England enjoy phoney war

DARREN ANDERTON and David Platt, the men who fired the first shots for Terry Venables two years ago, were back on target in England…

DARREN ANDERTON and David Platt, the men who fired the first shots for Terry Venables two years ago, were back on target in England's 3-0 destruction of a poor Hungarian side at Wembley on Saturday. With the Euro `96 finals just three weeks away, Venables must now know his squad and starting line-up for the Switzerland game on June 8th.

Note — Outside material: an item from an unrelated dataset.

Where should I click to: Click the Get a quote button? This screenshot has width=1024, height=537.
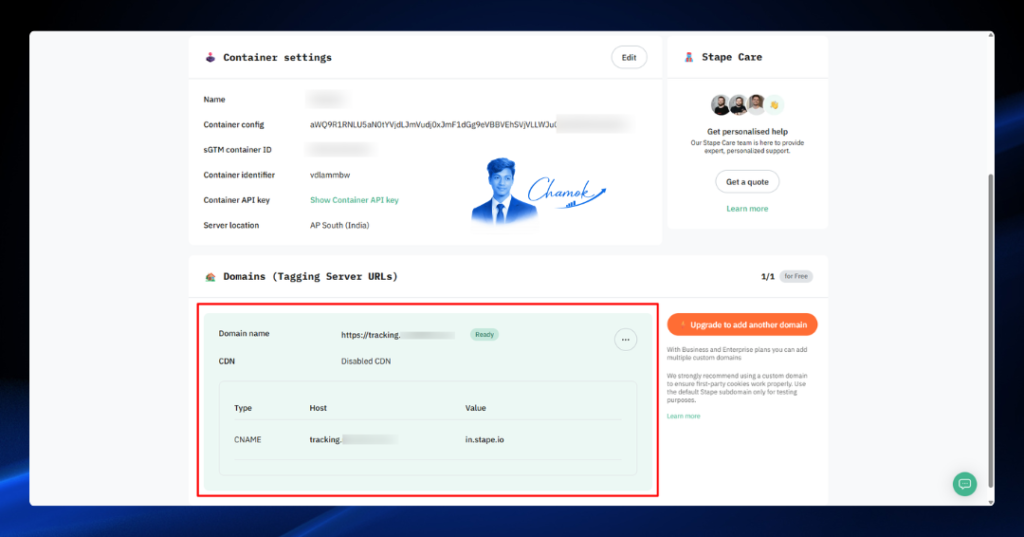click(x=747, y=182)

Jason Wilcox and Gareth Southgate, two of his most recent finds, may be there. Anderton, two goals in his first England game in a year, took the headlines, but Aston Villa defender Southgate, in only his third appearance, superbly filled the hole in the heart of England's radical defensive system when Mark Wright departed injured after only 12 minutes.

Debutant Wilcox, who had just 723 minutes' action for Blackburn this season, brought a balance and a delivery from the left that Steve McManaman has rarely managed. Bring in Paul Gascoigne for the industrious and impressive Robert Lee - surely removing any doubts about his squad place - and Alan Shearer for Les Ferdinand, and England's line-up looks complete.

These days nobody gets carried away about beating Hungary. Iraq and Iceland have beat them recently. But for England, who have managed just five goals in six games this season, the goals could not have come at a better time.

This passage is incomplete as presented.